* **What you are asked to do**
Transcribe the entries that follow exactly as they appear, minus pictures.

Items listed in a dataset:
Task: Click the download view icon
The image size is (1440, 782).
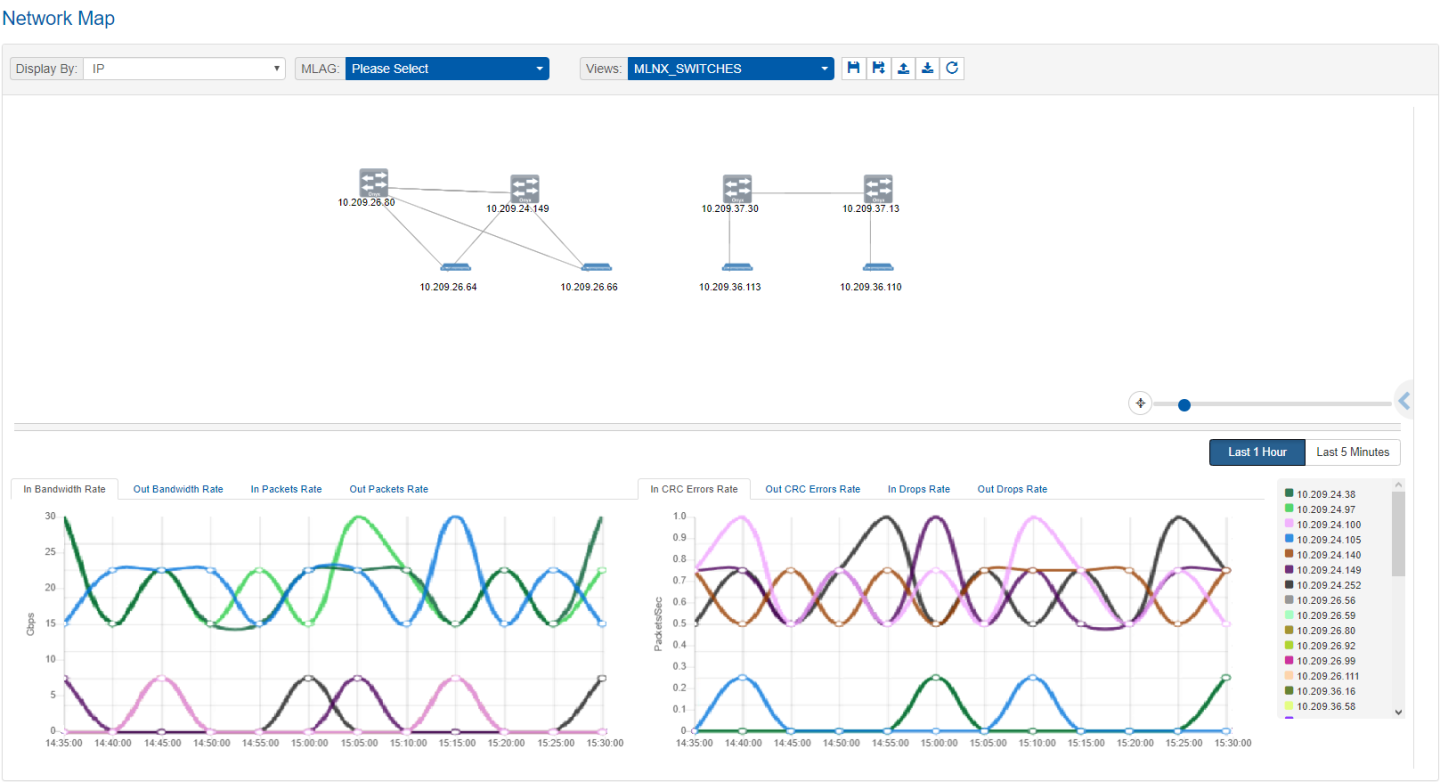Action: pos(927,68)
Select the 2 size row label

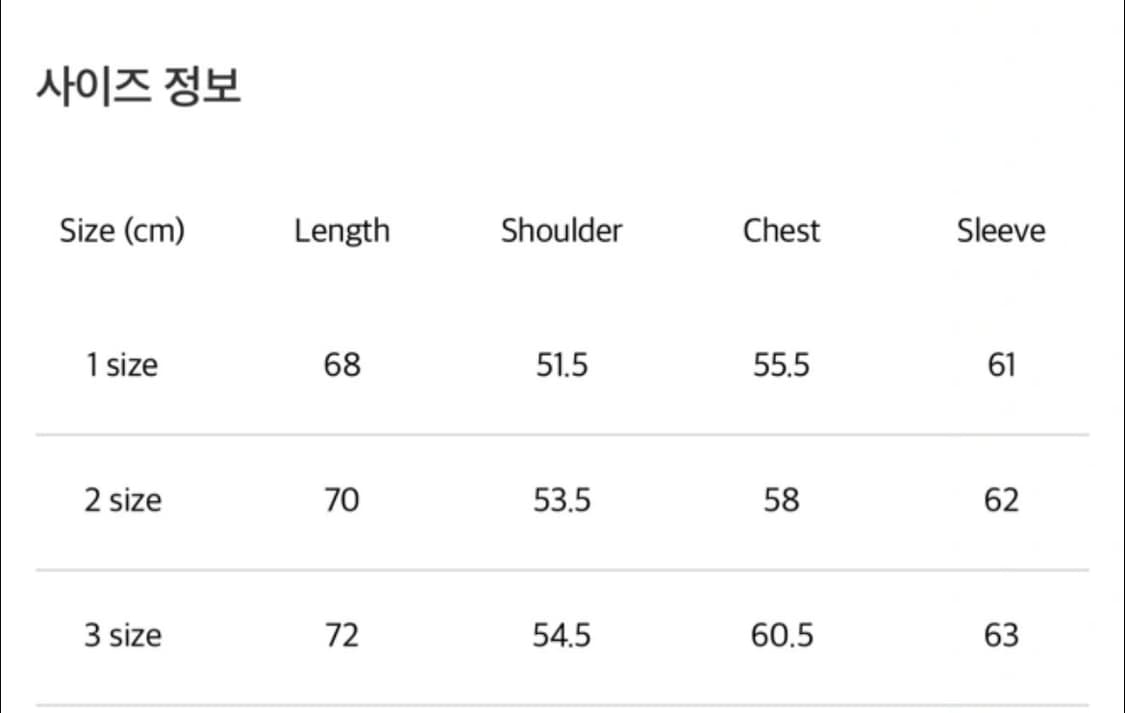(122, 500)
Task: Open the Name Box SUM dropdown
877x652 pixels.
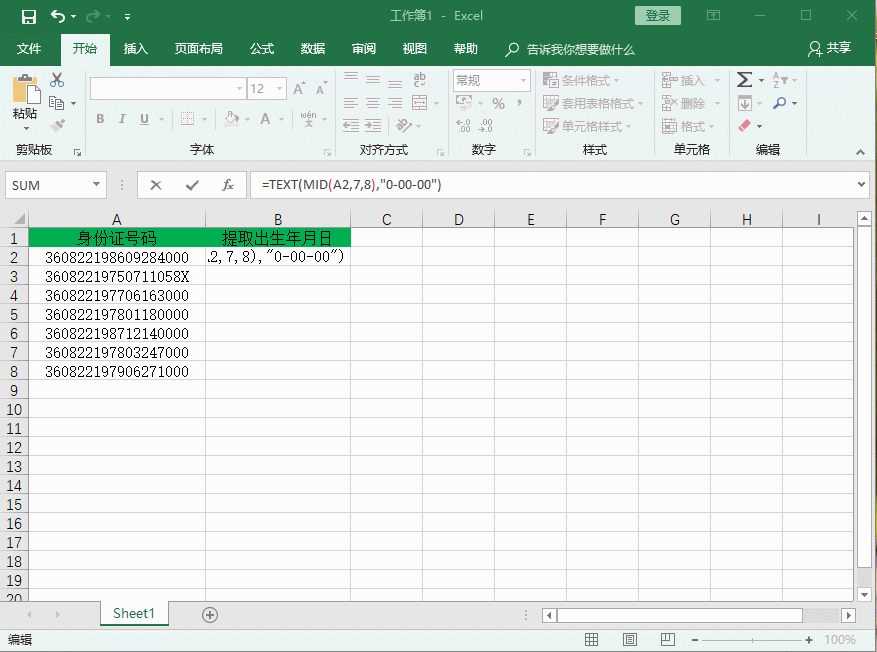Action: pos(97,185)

* **Response to the task**
Task: Click the download view icon
The image size is (1440, 782).
Action: pos(927,68)
Select the 2 size row label

(122, 500)
Task: Open the Name Box SUM dropdown
877x652 pixels.
Action: pos(97,185)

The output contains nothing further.